What exactly are the bad frequencies? I can sweep across the audio spectrum and a lot of frequencies can sound "bad", so what exactly should I be cutting specifically and to what degree of decibels?

At the same token, what are the good frequencies, how wide should my Q be when accentuating them and to what degree of decibels?

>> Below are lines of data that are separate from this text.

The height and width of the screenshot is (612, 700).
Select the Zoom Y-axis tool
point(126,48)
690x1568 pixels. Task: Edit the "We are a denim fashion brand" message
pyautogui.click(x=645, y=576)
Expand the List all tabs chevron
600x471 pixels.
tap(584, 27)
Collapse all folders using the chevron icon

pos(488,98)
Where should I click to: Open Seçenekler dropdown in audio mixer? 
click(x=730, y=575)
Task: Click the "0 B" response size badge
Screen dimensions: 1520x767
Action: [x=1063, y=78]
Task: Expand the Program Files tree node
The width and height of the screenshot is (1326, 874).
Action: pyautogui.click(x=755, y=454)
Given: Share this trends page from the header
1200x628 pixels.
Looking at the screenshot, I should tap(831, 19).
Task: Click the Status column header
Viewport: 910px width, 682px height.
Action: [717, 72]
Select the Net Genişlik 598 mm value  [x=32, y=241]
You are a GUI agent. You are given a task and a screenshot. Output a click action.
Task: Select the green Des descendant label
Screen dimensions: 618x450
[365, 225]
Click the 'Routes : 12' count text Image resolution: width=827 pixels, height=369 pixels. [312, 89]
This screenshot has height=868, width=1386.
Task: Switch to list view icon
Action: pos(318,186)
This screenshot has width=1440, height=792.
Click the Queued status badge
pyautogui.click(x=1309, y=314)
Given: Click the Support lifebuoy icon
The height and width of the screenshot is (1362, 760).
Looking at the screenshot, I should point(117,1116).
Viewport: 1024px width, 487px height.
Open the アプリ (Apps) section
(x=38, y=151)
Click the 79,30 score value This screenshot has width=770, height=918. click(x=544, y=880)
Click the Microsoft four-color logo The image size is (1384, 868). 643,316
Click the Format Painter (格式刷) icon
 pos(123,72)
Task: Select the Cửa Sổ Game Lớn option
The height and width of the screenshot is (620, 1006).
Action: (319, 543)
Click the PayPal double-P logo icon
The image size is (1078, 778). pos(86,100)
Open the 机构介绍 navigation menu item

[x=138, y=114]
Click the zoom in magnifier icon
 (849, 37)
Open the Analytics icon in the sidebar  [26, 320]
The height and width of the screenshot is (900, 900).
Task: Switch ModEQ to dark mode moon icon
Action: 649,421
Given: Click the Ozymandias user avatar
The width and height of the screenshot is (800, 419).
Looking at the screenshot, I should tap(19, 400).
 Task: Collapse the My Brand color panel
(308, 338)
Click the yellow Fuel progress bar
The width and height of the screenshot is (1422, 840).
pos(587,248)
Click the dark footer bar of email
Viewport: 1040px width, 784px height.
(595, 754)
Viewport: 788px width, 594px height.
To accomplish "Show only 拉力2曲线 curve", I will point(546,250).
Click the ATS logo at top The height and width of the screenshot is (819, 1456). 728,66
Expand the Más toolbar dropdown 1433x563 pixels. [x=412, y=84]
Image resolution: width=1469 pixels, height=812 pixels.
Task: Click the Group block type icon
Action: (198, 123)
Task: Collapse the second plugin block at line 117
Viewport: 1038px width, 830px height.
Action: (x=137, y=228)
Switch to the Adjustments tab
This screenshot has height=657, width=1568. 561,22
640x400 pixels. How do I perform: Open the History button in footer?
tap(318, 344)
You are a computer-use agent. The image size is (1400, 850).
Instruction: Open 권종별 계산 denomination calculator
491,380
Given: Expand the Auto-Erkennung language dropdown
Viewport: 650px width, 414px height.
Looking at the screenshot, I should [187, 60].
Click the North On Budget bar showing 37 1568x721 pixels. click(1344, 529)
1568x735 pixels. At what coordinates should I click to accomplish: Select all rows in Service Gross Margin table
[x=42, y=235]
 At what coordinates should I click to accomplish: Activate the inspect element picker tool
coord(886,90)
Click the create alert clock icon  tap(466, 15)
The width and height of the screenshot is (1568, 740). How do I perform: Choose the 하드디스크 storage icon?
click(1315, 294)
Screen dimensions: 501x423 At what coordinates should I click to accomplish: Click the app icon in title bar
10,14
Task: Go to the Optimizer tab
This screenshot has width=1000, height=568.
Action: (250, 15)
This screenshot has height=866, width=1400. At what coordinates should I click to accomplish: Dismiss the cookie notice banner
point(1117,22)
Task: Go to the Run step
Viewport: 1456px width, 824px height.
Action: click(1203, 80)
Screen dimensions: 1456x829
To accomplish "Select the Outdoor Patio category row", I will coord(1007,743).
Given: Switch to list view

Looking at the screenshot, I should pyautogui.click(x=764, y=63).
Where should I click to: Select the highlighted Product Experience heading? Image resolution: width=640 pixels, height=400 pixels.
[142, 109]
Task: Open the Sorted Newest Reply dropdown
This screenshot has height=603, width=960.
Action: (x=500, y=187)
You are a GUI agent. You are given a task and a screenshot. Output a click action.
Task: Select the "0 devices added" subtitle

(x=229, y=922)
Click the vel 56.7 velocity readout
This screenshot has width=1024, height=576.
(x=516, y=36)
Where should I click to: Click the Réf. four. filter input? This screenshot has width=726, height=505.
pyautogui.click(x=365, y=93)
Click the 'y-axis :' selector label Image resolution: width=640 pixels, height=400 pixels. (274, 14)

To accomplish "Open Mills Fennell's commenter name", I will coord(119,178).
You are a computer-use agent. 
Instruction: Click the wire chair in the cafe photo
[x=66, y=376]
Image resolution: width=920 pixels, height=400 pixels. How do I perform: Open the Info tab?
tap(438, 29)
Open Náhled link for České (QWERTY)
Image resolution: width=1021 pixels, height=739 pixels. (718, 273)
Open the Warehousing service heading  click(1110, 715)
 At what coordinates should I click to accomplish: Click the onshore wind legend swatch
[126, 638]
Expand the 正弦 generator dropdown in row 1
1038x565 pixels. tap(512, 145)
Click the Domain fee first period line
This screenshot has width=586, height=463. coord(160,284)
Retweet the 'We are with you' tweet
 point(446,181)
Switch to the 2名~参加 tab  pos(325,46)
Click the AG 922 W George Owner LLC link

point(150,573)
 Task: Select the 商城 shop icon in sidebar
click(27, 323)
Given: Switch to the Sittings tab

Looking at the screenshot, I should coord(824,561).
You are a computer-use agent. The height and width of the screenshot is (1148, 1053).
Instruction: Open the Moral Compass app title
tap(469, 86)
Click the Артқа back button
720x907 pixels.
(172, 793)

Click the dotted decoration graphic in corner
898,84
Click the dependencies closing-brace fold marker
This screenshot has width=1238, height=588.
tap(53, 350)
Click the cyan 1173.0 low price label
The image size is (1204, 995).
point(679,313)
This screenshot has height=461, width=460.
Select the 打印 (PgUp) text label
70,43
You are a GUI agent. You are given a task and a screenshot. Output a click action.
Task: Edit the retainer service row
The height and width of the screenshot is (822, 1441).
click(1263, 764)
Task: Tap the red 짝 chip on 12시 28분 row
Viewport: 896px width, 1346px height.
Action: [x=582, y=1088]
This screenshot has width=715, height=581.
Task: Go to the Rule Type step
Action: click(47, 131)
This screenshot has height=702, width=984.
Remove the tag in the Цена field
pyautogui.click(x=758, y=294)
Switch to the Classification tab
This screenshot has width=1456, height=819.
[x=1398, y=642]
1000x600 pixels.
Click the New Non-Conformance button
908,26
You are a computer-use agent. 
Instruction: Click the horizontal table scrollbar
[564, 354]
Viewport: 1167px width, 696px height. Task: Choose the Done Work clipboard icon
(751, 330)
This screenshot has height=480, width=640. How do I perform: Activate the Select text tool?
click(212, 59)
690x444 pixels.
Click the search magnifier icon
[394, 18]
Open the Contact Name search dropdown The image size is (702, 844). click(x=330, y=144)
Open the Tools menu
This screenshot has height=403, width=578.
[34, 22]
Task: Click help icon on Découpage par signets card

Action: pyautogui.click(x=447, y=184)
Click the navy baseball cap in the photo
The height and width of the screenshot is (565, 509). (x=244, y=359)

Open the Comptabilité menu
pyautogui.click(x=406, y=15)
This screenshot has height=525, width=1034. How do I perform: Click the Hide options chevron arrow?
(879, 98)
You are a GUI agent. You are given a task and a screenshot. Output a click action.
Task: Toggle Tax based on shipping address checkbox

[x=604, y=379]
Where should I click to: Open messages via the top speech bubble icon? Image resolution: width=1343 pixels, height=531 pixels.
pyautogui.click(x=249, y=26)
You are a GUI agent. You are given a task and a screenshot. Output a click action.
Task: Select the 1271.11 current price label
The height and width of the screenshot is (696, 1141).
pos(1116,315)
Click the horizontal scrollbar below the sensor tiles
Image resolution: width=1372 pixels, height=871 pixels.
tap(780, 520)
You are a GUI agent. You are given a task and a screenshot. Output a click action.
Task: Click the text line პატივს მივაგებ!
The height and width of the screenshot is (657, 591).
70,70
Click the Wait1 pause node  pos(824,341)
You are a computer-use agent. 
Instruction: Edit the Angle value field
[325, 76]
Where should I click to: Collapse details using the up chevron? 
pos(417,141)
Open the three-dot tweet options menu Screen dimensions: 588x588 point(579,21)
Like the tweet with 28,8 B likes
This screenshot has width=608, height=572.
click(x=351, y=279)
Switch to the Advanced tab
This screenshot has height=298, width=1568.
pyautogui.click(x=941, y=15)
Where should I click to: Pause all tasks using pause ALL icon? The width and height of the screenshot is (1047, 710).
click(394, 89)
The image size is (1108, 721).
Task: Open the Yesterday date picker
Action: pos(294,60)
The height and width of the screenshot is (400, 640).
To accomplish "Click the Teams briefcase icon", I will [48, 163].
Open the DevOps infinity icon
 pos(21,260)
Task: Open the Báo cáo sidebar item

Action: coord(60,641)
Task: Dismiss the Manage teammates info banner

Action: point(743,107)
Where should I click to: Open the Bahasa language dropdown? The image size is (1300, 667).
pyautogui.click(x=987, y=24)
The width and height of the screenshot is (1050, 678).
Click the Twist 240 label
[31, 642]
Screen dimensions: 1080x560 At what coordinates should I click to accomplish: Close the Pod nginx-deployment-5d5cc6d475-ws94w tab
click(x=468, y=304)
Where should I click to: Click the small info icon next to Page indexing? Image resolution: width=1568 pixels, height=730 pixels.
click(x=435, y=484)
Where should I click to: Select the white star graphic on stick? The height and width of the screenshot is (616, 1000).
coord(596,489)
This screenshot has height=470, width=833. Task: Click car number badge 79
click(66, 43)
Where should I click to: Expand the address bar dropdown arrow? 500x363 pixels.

  • They're not bad frequencies. They are conflicting. An example would be acoustic guitar. Some are more trebly, some more bassy. But you don't have a dozen acoustics in the studio so if you want it to sound brighter so it stands out more you could EQ it. Maybe the snare you have doesn't sound 'tight' as you'd like for this particular song ... eq it to make it sound like a different snare. Does doing that make the snare bad? Oct 4, 2019 at 4:28
  • What is "Q" in this context? Q factor? A measure of the bandwidth of the bandpass filters in the equalizer? Or something else? Oct 4, 2019 at 17:49

4 Answers 4


There is no one way to use an EQ, but there are a few common techniques that people use to EQ, and they can be applied on most sources.

First a few general tips:

  • Make small changes. EQs are not magic, and they will not instantly improve your recording. They are best for making small tweaks.
  • Be careful with boosting. It's oftentimes better to attenuate first and then increase the overall gain if necessary.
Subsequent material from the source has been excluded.